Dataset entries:

::::

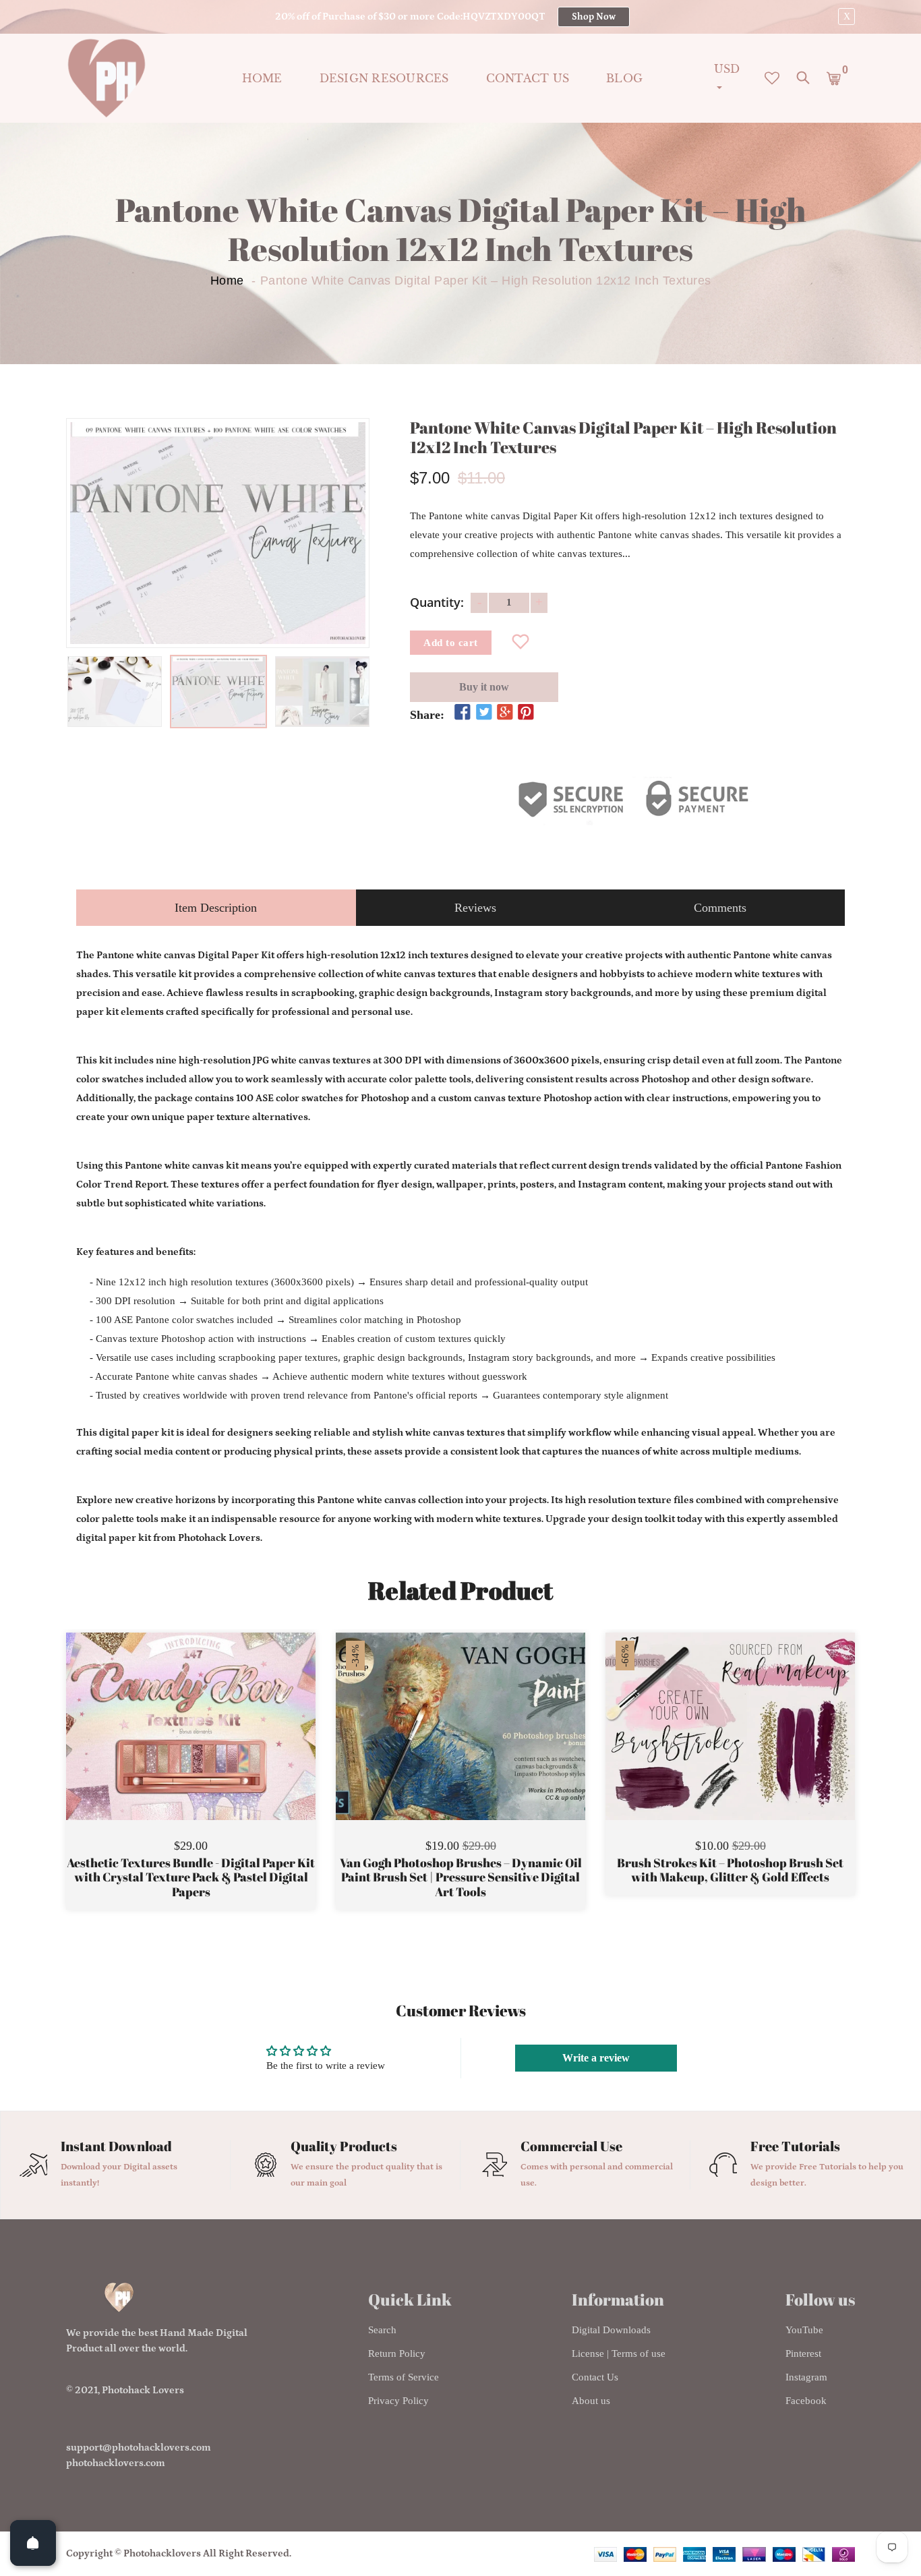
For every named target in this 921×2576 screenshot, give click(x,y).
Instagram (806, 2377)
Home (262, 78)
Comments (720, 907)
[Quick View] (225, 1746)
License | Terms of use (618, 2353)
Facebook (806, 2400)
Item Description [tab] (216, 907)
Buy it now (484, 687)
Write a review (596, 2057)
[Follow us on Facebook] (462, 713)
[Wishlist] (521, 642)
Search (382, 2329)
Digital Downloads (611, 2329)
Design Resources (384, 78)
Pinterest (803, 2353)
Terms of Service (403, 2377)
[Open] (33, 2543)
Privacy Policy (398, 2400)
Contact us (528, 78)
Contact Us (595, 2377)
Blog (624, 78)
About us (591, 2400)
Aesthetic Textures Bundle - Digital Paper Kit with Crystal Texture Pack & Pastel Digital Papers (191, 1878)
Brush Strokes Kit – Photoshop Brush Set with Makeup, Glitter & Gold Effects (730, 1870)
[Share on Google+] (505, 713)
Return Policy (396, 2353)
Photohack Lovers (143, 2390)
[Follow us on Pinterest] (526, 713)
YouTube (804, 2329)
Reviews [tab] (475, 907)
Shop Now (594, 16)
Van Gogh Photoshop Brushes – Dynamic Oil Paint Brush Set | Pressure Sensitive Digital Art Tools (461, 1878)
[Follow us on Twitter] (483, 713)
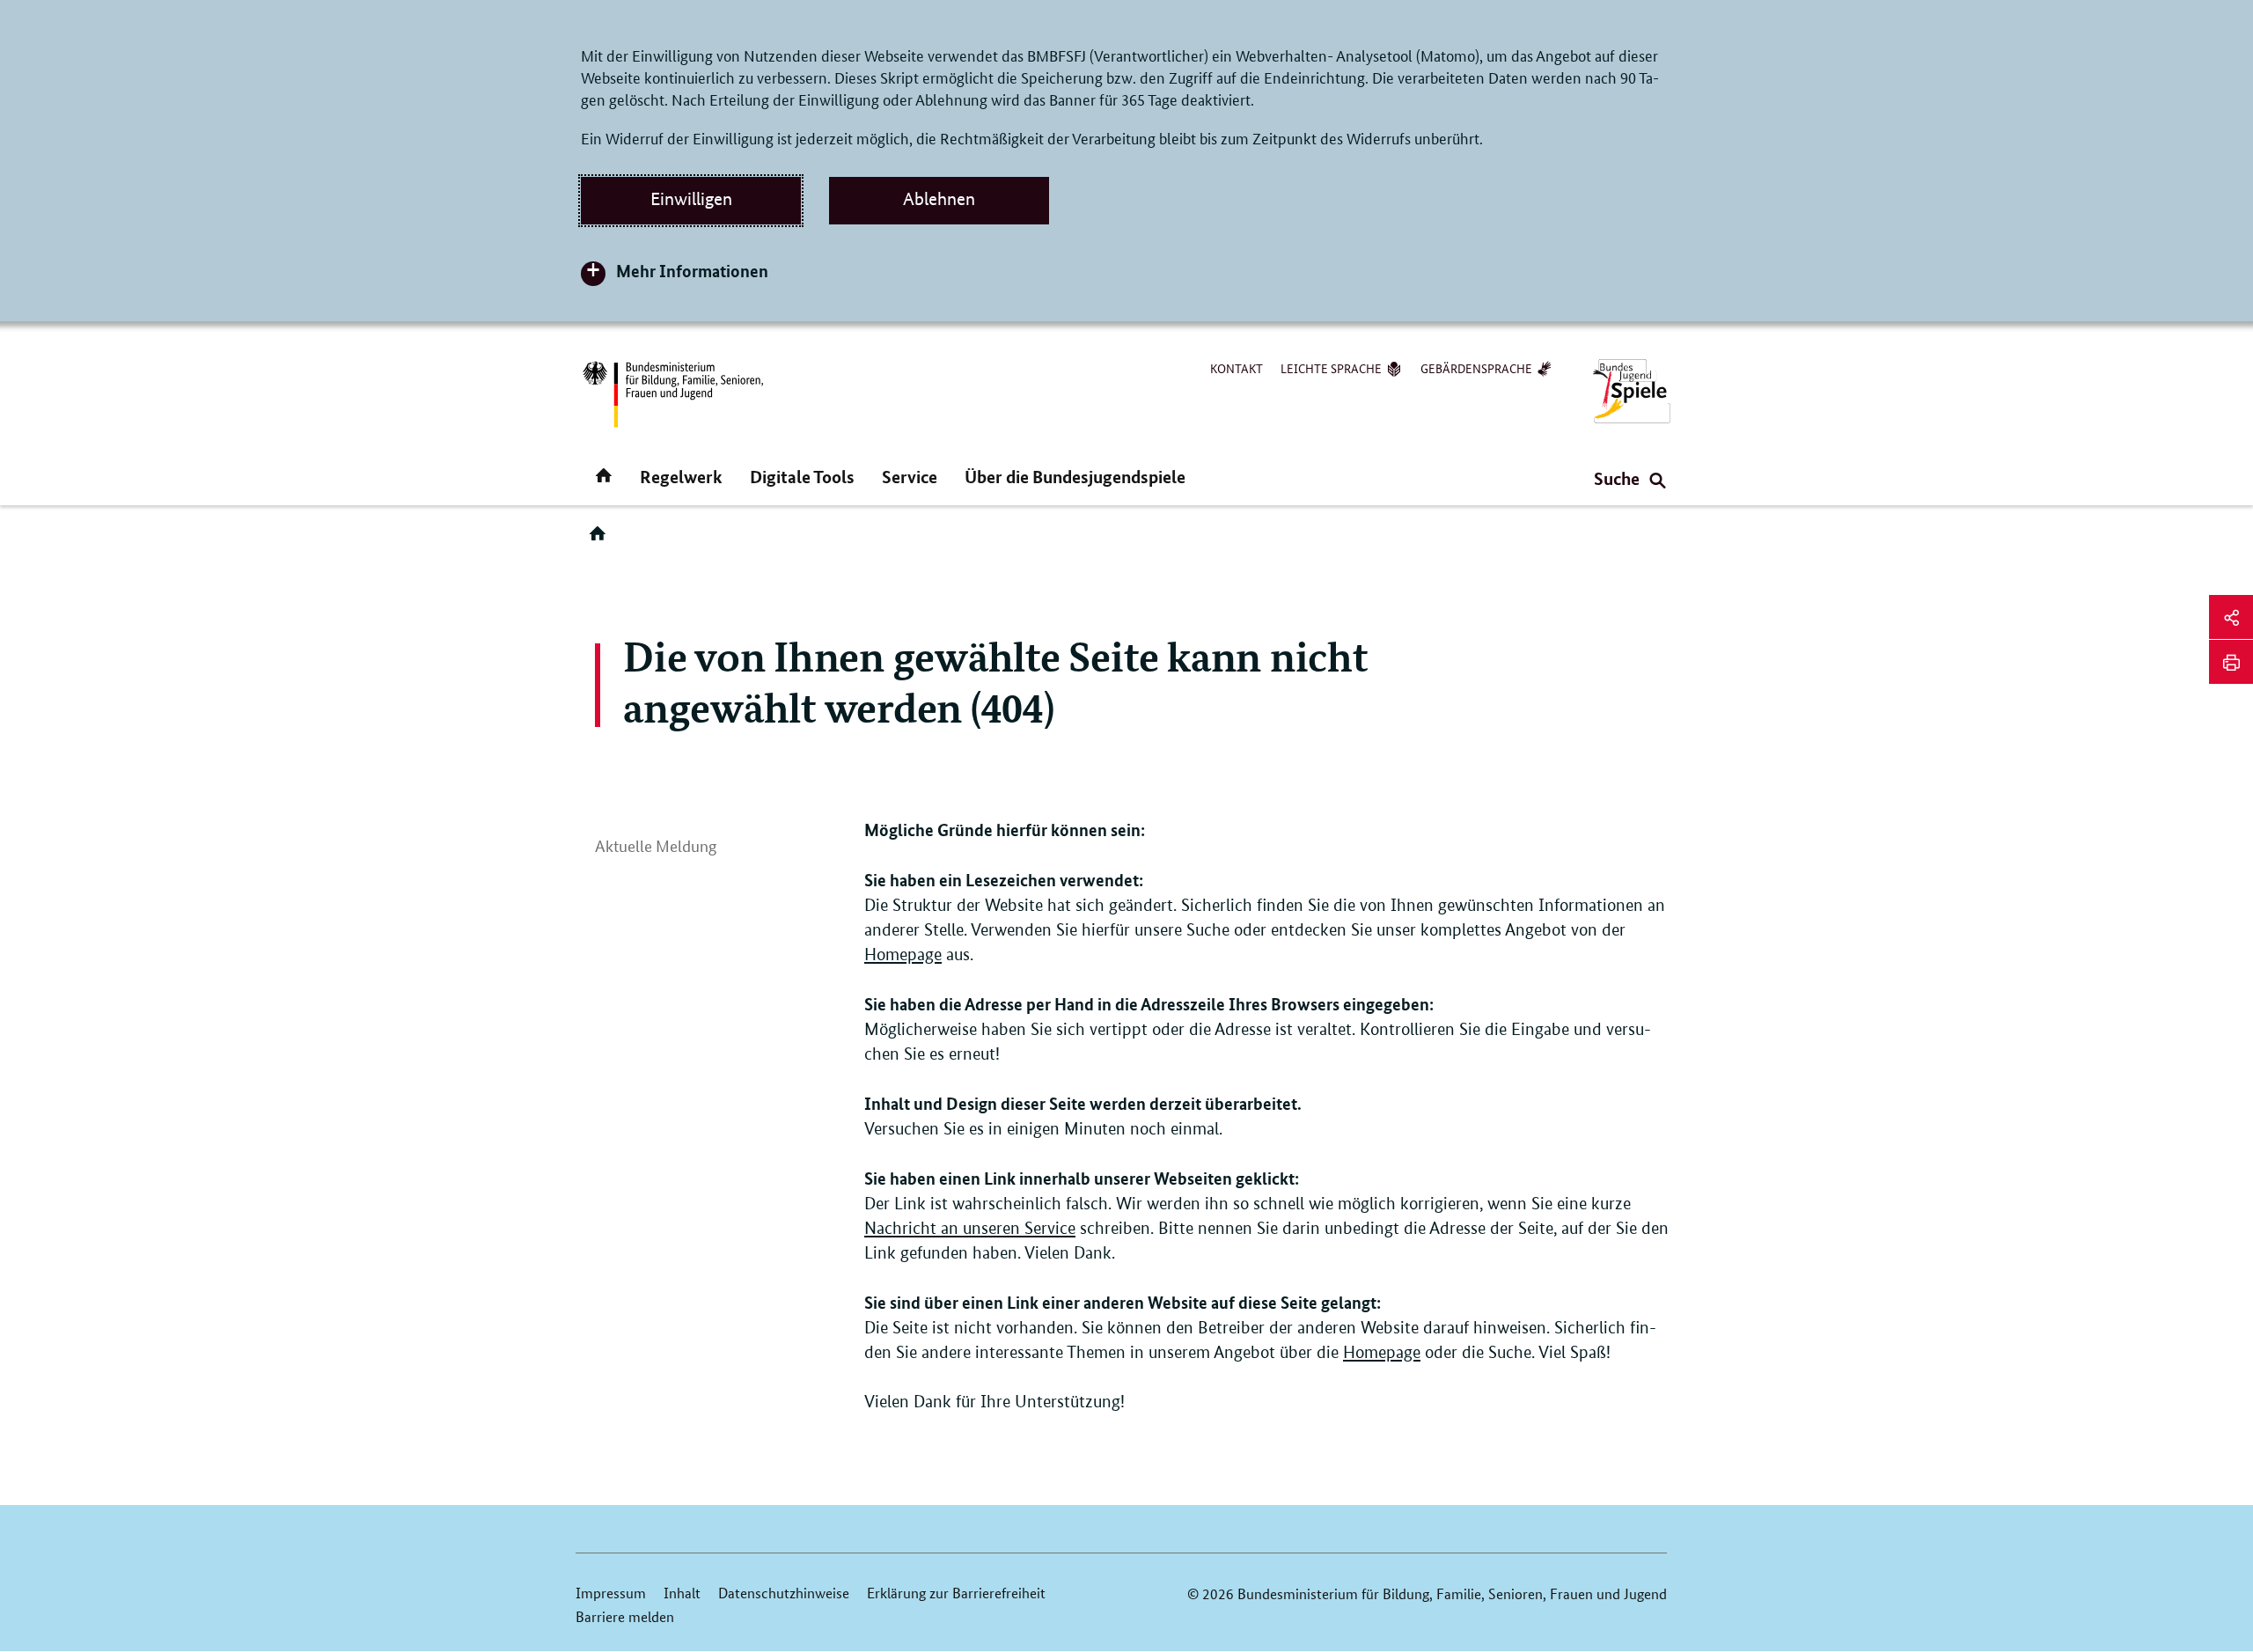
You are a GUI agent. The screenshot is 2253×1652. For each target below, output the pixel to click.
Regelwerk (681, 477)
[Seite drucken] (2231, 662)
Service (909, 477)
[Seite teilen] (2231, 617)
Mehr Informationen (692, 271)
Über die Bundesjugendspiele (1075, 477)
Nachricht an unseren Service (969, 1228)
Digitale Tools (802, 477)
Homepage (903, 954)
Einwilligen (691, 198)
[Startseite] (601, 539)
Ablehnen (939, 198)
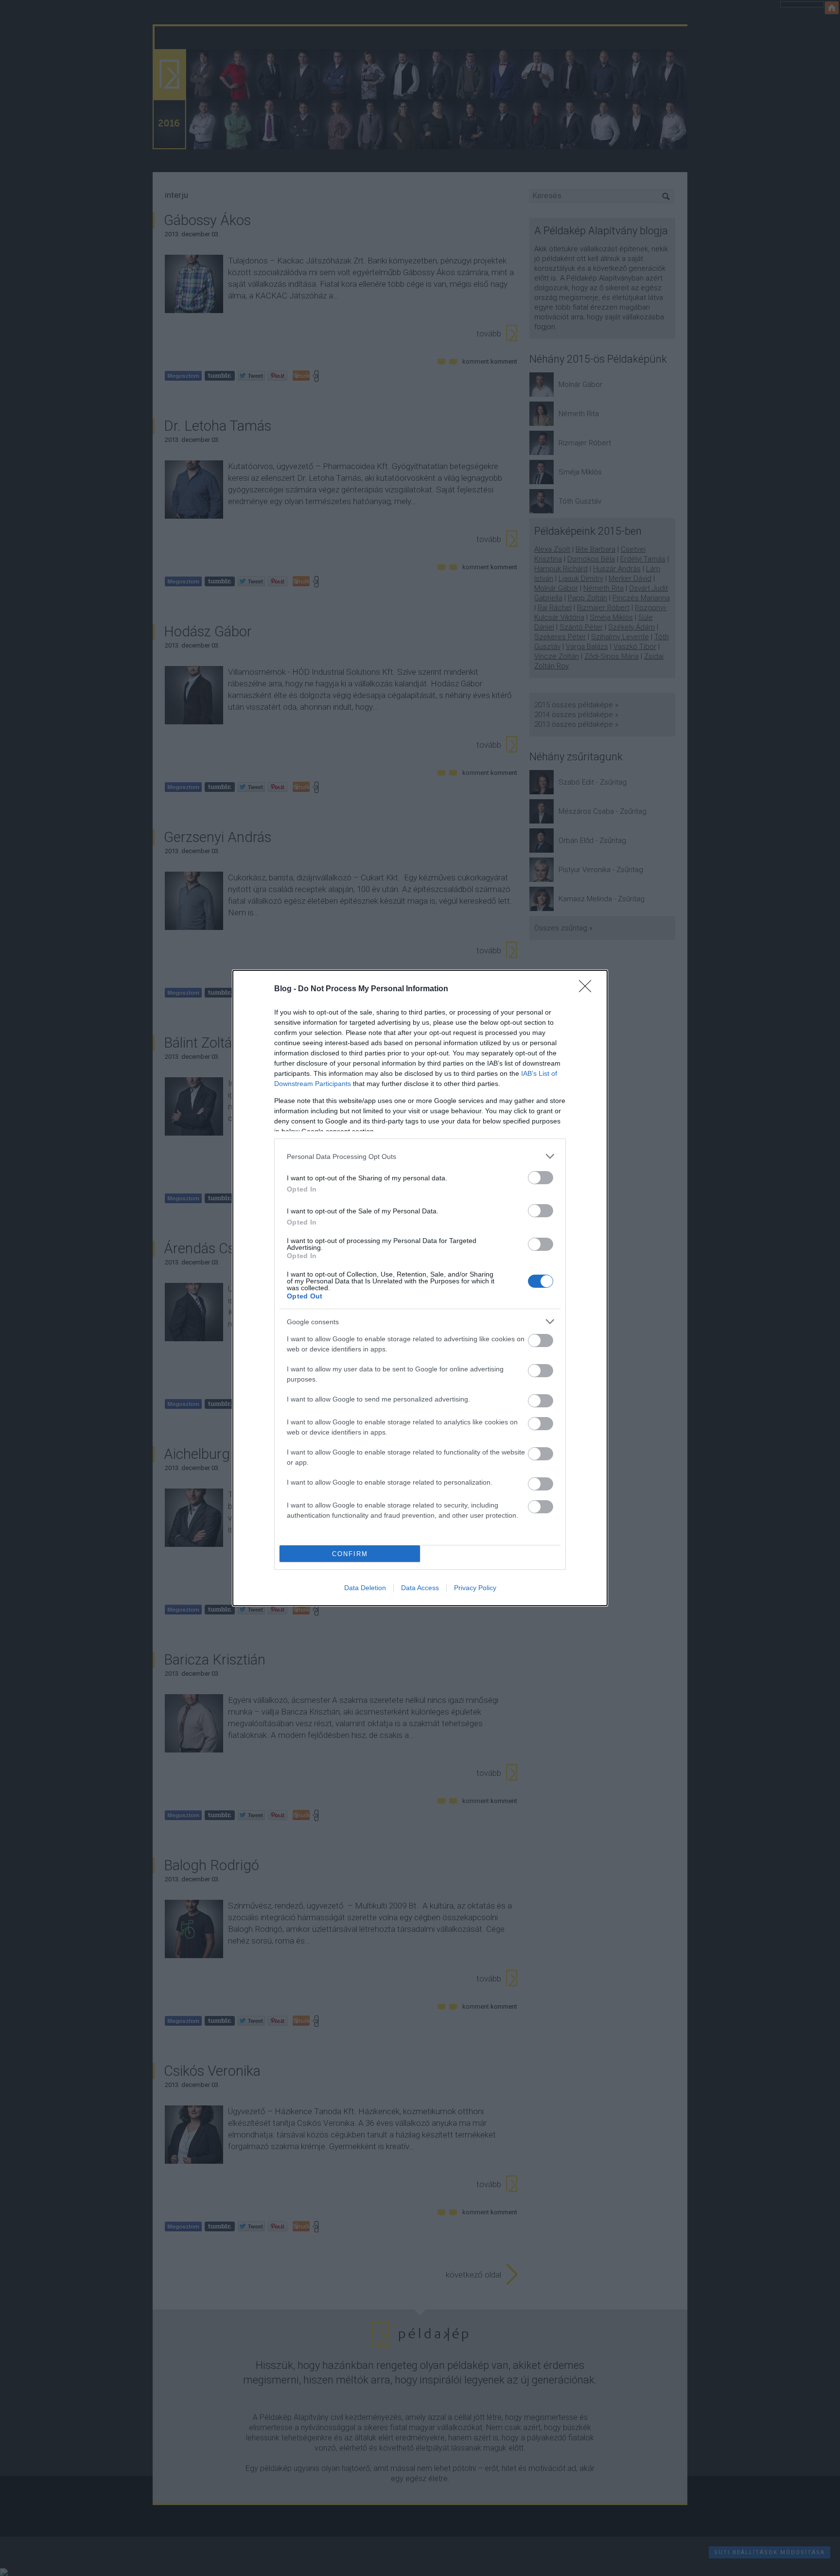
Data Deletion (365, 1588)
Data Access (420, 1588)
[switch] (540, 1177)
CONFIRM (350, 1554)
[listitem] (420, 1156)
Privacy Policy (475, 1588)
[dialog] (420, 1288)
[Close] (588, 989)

::::

→ Task item
Output only an exact transcription of the lines above from the one with "Pinterest (803, 2353)" up to and including the one with "Photohack Lovers (143, 2390)".

→ Answer box
Pinterest (803, 2353)
Terms of Service (403, 2377)
[Open] (33, 2543)
Privacy Policy (398, 2400)
Contact us (528, 78)
Contact Us (595, 2377)
Blog (624, 78)
About us (591, 2400)
Aesthetic Textures Bundle - Digital Paper Kit with Crystal Texture Pack & Pastel Digital Papers (191, 1878)
Brush Strokes Kit – Photoshop Brush Set with Makeup, Glitter & Gold Effects (730, 1870)
[Share on Google+] (505, 713)
Return Policy (396, 2353)
Photohack Lovers (143, 2390)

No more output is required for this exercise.